La Fed accélère également la réduction de son bilan, à hauteur de 95 Mds$ par mois. C’est important, car cette réduction de bilan correspond à une hausse supplémentaire de 1% des taux d’intérêt en termes d’impact sur l’économie.
En combinant le resserrement quantitatif et les hausses de taux prévues, l’impact du resserrement de la politique monétaire équivaudra à une remontée des taux de plus de 5% en l’espace de dix mois.
Il s’agit également d’une remontée des taux d’une ampleur sans précédent depuis les années 1980. Lorsque la Fed a commencé le resserrement quantitatif en 2017, elle avait enjoint aux marchés de ne pas en tenir compte. Elle avait alors déclaré que le resserrement quantitatif était en pilotage automatique, qu’elle ne l’utiliserait pas à des fins politiques et qu’elle resterait en retrait, mais prête à intervenir au besoin.
La Fed a eu raison de tenir ses propos mais les marchés n’en ont pas cru un mot. C’est pour cela qu’a eu lieu « carnage de la veille de Noël ». La Fed était en train de rehausser ses taux et de réduire son bilan quand le 24 décembre 2018, les marchés ont vacillé, marquant le début d’une correction de 20% qui durera deux mois et demi. La Fed a paniqué et a de nouveau changé son fusil d’épaule, reprenant la voie de l’assouplissement monétaire.
Cela pourrait se reproduire mais nous en sommes encore loin (désolé, Wall Street !).
Mauvais diagnostic, mauvais traitement
Évidemment, la Fed essaie d’endiguer l’inflation en réduisant la demande dans l’économie.
Mais comme je l’ai déjà expliqué, elle se focalise sur l’inflation par la demande, en vertu de laquelle les consommateurs achètent en prévision d’une nouvelle poussée d’inflation. L’inflation à laquelle nous assistons est une inflation par les coûts. Elle puise son origine du côté de l’offre, pas du côté de la demande. Elle provient des ruptures d’approvisionnement à l’échelle mondiale et de la guerre en Ukraine.
Il est essentiel de comprendre la différence entre l’inflation par la demande et l’inflation par les coûts. C’est la raison pour laquelle j’insiste sur ce point.
Or, comme la Fed a mal diagnostiqué le problème, elle applique le mauvais traitement.
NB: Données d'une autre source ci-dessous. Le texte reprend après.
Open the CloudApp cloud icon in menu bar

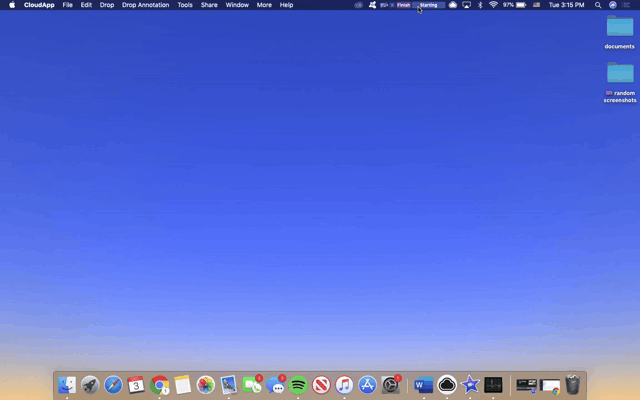pos(453,5)
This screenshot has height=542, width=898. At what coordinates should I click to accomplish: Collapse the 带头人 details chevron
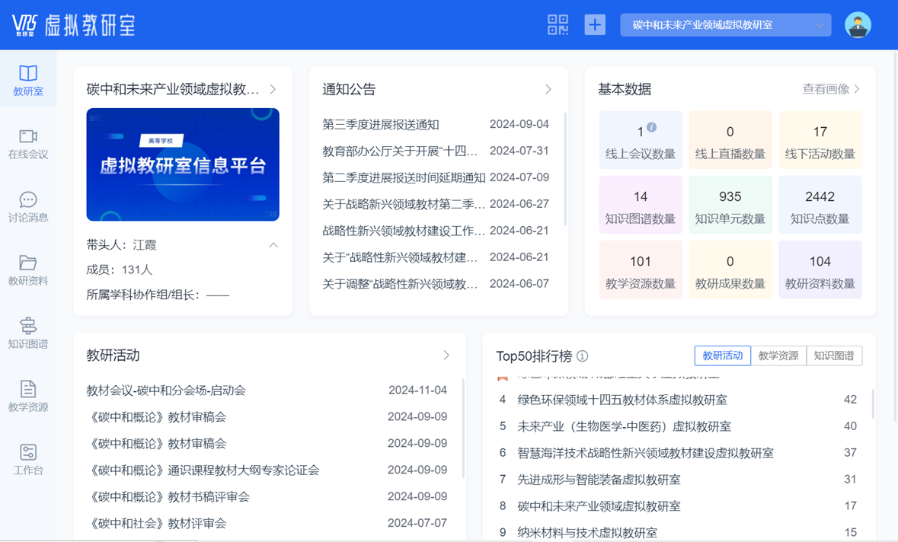click(273, 245)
Réduire la masse monétaire ne permet pas de résoudre un choc du côté de l’offre. Les prix continueront à augmenter. Mais la réduction de la masse monétaire pénalisera les consommateurs, les poussera à mettre de l’argent de côté et renchérira le coût des prêts immobiliers, ce qui pèsera sur le marché du logement, entre autres.
La propension de la Fed à utiliser les mauvais modèles, des modèles biaisés et à faire ce qu’il ne faut pas faire au mauvais moment ne change pas. Le resserrement de la politique monétaire de la Fed provoquera un effondrement des marchés et un ralentissement encore plus brutal de l’économie.
C’est une erreur monumentale, mais la Fed ira jusqu’au bout. Elle est complètement déconnectée du monde réel. Je me montre très critique envers les modèles de la Fed, car ils sont obsolètes et ne cadrent pas avec la réalité.
Échec après échec
Depuis sa création en 1913, la Fed a prouvé à maintes reprises qu’elle avait un don pour plomber l’économie en faisant les mauvaises choses au moment. Et elle s’apprête à remettre le couvert.
Lorsqu’elle réalisera que resserrer sa politique monétaire au risque d’affaiblir l’économie est une erreur, elle changera son fusil d’épaule et reprendra la voie de l’assouplissement. Il s’agira d’abord de déclarations prospectives et de pauses dans la remontée des taux, puis de véritables baisses de taux pour revenir à des taux nuls. Pour finir, elle arrêtera la réduction de son bilan et gonflera son bilan grâce à de nouvelles mesures d’assouplissement quantitatif.
Puis le cycle repartira de zéro et produira les mêmes résultats prévisibles.
Je le répète depuis des années : lorsque la Fed essaie de normaliser sa politique monétaire, elle n’y parvient pas. Elle se retrouve prise au piège de sa propre création, sans pouvoir en sortir ou pas sans causer des dégâts considérables dans l’économie.
Malheureusement, on semble repartis pour un tour.